The Ultrasound scan was measured using Sonosite M-turbo with a high frequency transducer type HFL38x (13–6 MHz) (Bothell, WA, USA). The same operator performed all measurements. The thickness of the rectus femoris was measured with the probe placed in the transverse plane, and the angles of pennation of the vastus lateralis with the probe placed in the sagittal plane. A transducer was used to record the ultrasound images and placed inferior to the surface electrode placements of the rectus femoris and vastus lateralis. Liberal amounts of conductive gel were applied to the skin and the probe to obtain a clear and good quality image.

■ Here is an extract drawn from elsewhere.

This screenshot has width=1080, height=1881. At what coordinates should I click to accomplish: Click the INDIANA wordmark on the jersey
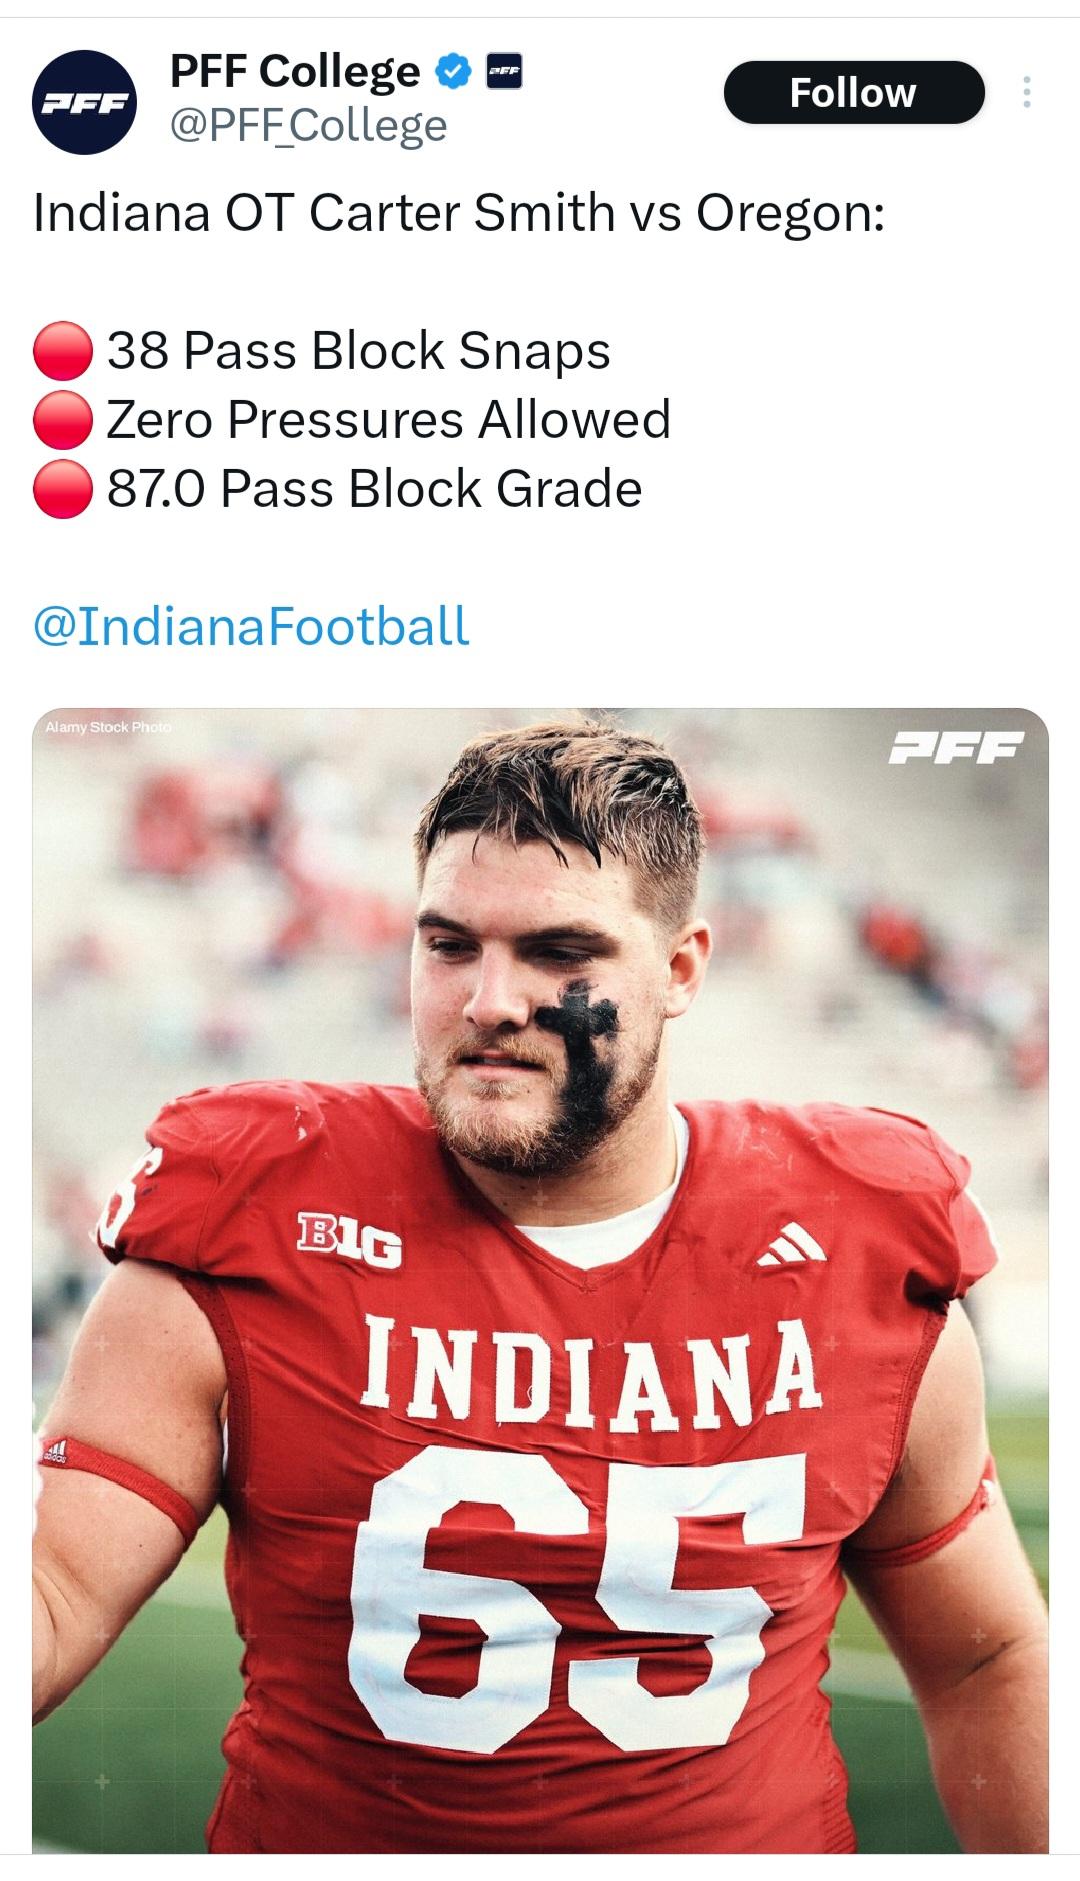[x=590, y=1370]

An external trigger with sEMG synchronized the ultrasound images once the subject had met the torque target value and was holding the contraction for 5 seconds. Two trials were for each muscle, beginning with RF muscle. Resting periods between each trial for the subject lasted for 5 minutes before the second trial began.
Data analysis
The sEMG data were sampled at 1000 Hz, and the data for the two trials at rest, MVC, 75%, 50% and 25% were averaged for both muscles. The signals were further processed by low pass filtering the signal with a Butterwotrth filter at a cut-off frequency of 500 Hz. The root mean square (RMS) sEMG amplitude was measured for 5 seconds and was then normalized to the average from MVC, normalized sEMG was used as a measure of muscle activation during contraction. Normalized sEMG ranged between 0 and 1.0. Ultrasound images for the two trials at rest, MVC, 75%, 50% and 25% were averaged for both the rectus femoris and vastus lateralis muscles. The thickness was measured from the anterior aspect of rectus femoris to the fascia (Figure 1). The pennation angle was determined from the angle between the fascia and the muscle fibres (Figure 2). All measurements were taken using the ImageJ software (National Institutes of Health, Bethesda, Maryland).
Statistical analysis
Statistical analysis was performed using SPSS 15.0 statistical package for Windows. Linear regressions were used for each muscle with a p-value less than 0.05 considered statistically significant. EMG data were used alone as input and pennation angle and muscle thickness how output.